##### PROVIDED DATA #####

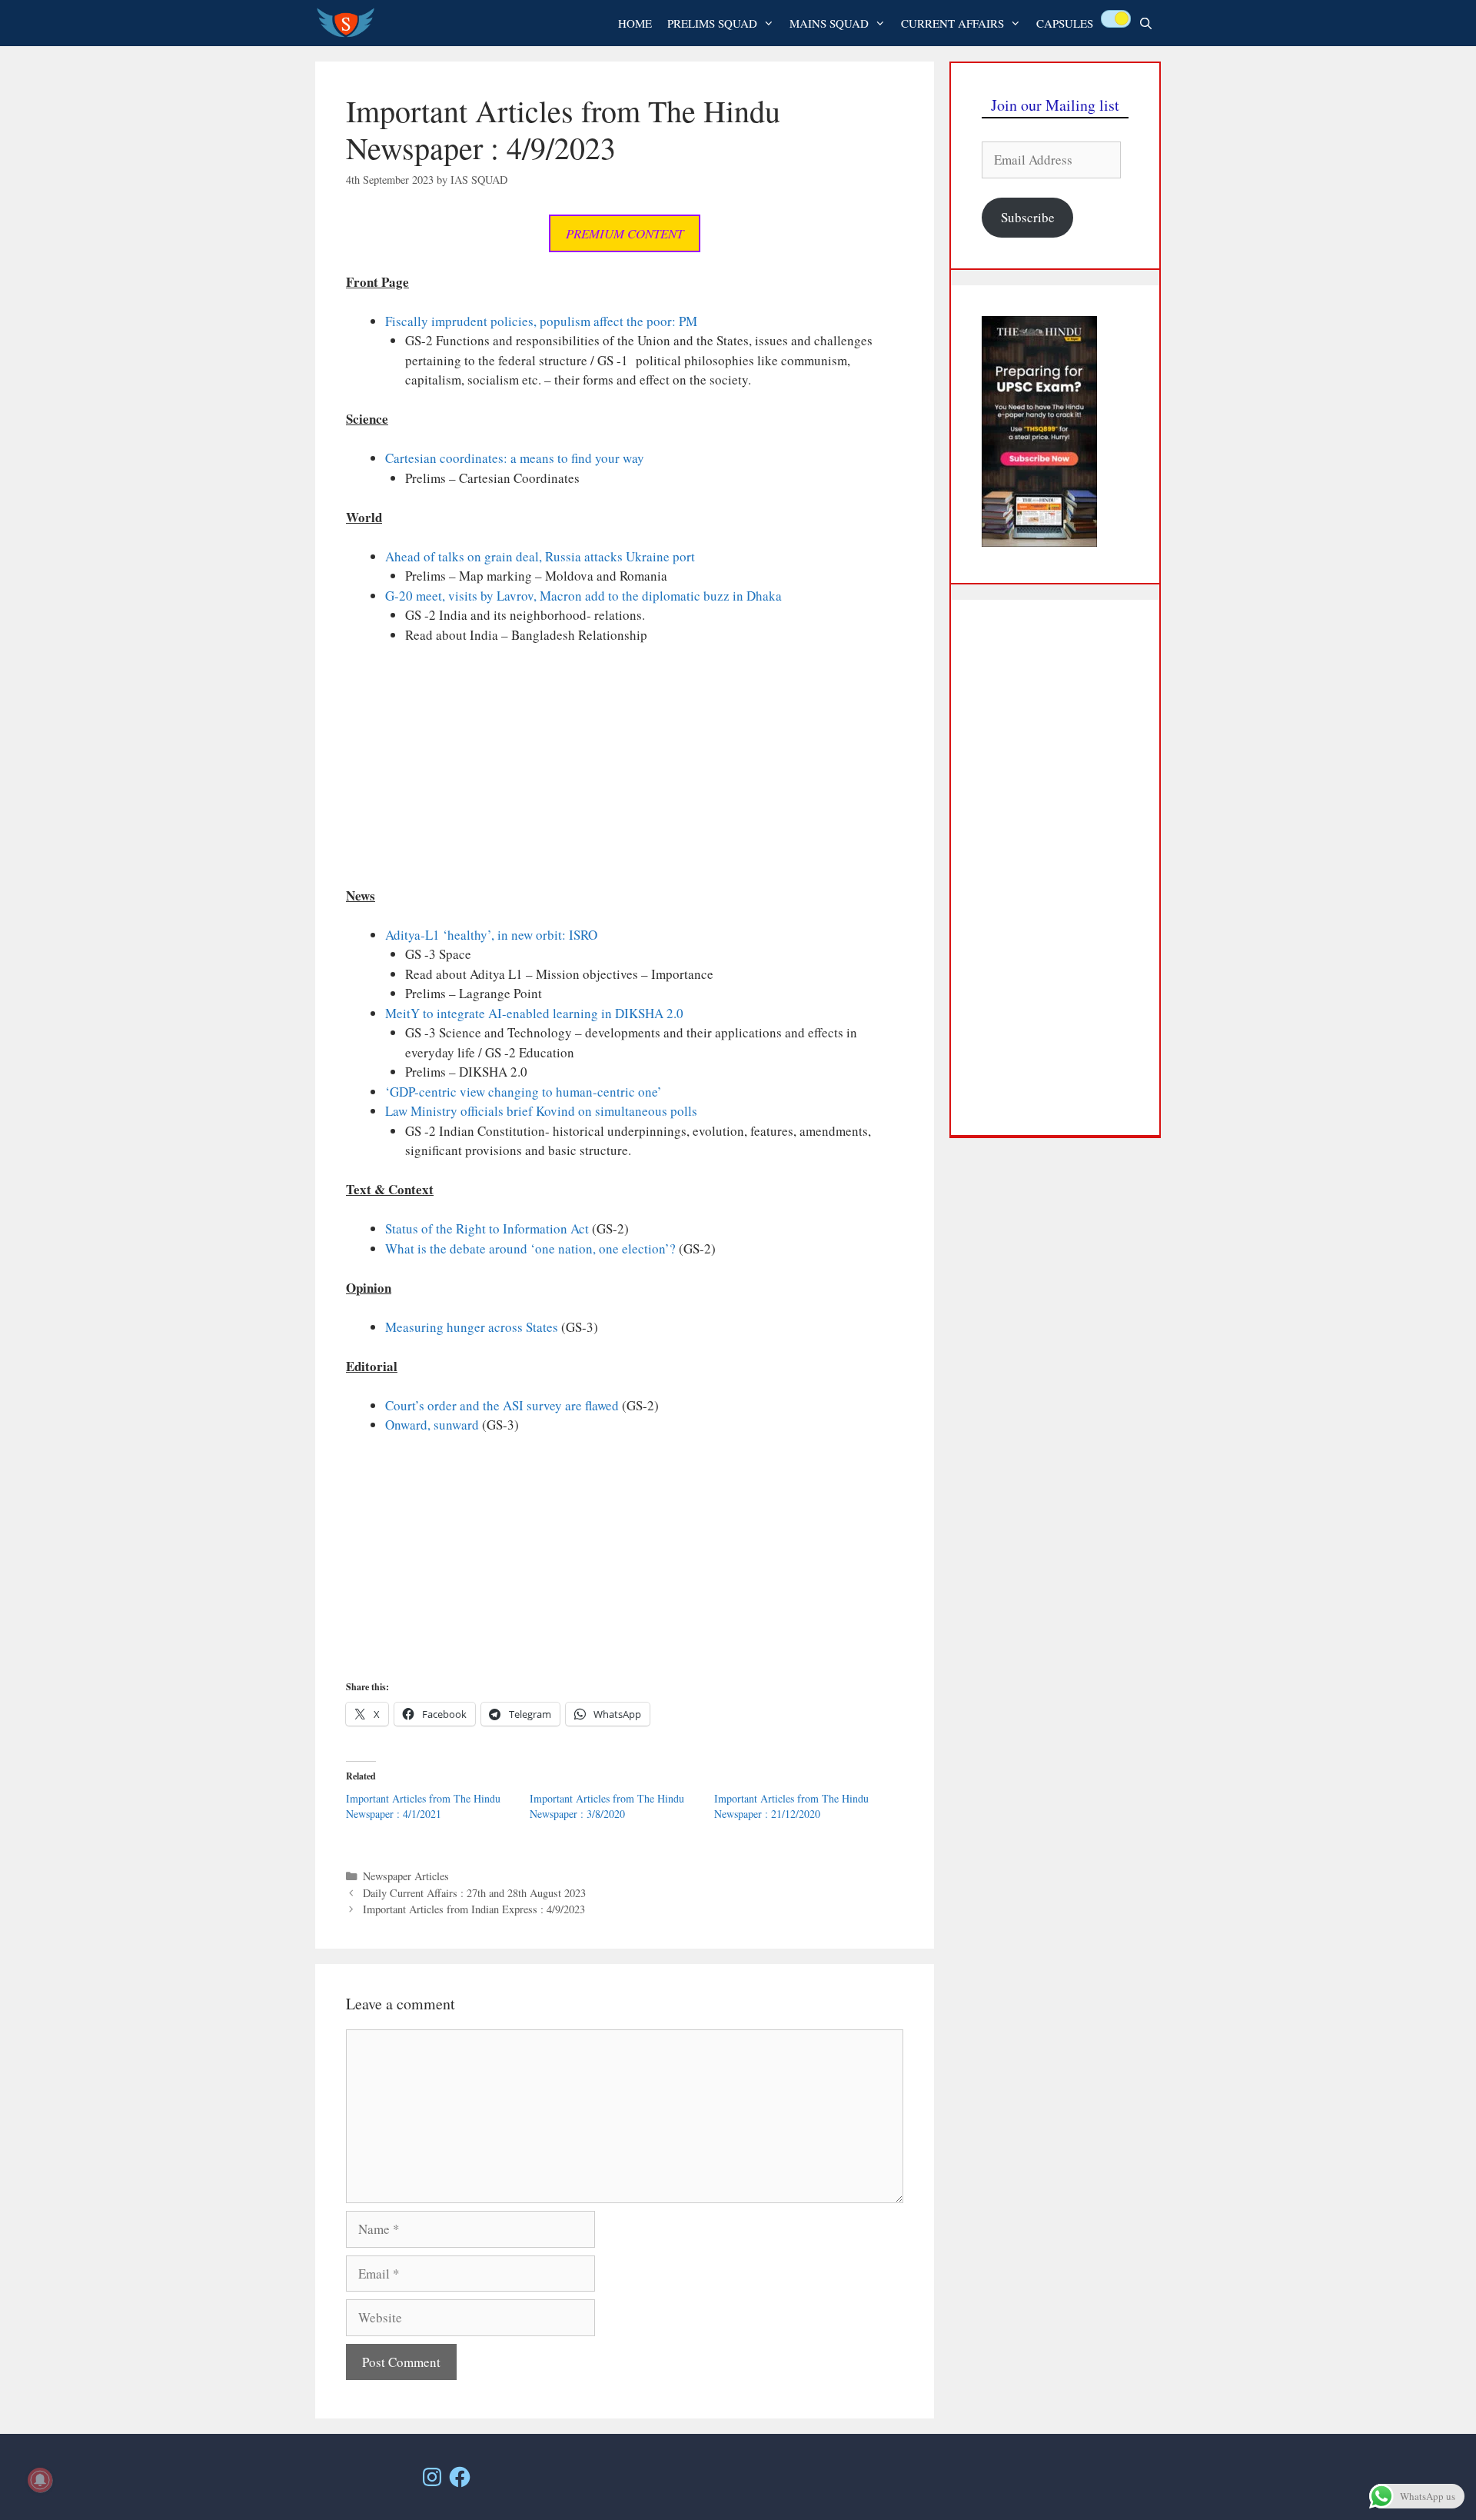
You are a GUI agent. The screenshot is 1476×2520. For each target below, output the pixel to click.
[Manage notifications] (40, 2480)
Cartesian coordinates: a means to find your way (514, 458)
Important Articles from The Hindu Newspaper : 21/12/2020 (791, 1806)
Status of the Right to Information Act (487, 1228)
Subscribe (1028, 217)
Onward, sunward (432, 1424)
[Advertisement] (624, 772)
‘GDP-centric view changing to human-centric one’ (523, 1091)
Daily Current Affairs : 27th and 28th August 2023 (474, 1893)
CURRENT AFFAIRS (952, 23)
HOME (635, 23)
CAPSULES (1064, 23)
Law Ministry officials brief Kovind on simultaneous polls (541, 1111)
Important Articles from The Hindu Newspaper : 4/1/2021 (423, 1806)
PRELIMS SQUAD (712, 23)
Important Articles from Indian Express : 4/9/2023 (474, 1909)
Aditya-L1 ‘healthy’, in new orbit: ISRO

#####

• **TASK TO CARRY OUT**: The data should be printed again unchanged; leave its pictures out.

• **EXERCISE ANSWER**:
You are a GUI agent. The screenshot is 1476×2520. For each target below, output the pixel to click.
[Manage notifications] (40, 2480)
Cartesian coordinates: a means to find your way (514, 458)
Important Articles from The Hindu Newspaper : 21/12/2020 (791, 1806)
Status of the Right to Information Act (487, 1228)
Subscribe (1028, 217)
Onward, sunward (432, 1424)
[Advertisement] (624, 772)
‘GDP-centric view changing to human-centric one’ (523, 1091)
Daily Current Affairs : 27th and 28th August 2023 (474, 1893)
CURRENT AFFAIRS (952, 23)
HOME (635, 23)
CAPSULES (1064, 23)
Law Ministry officials brief Kovind on simultaneous polls (541, 1111)
Important Articles from The Hindu Newspaper : 4/1/2021 (423, 1806)
PRELIMS SQUAD (712, 23)
Important Articles from Indian Express : 4/9/2023 (474, 1909)
Aditya-L1 ‘healthy’, in new orbit: ISRO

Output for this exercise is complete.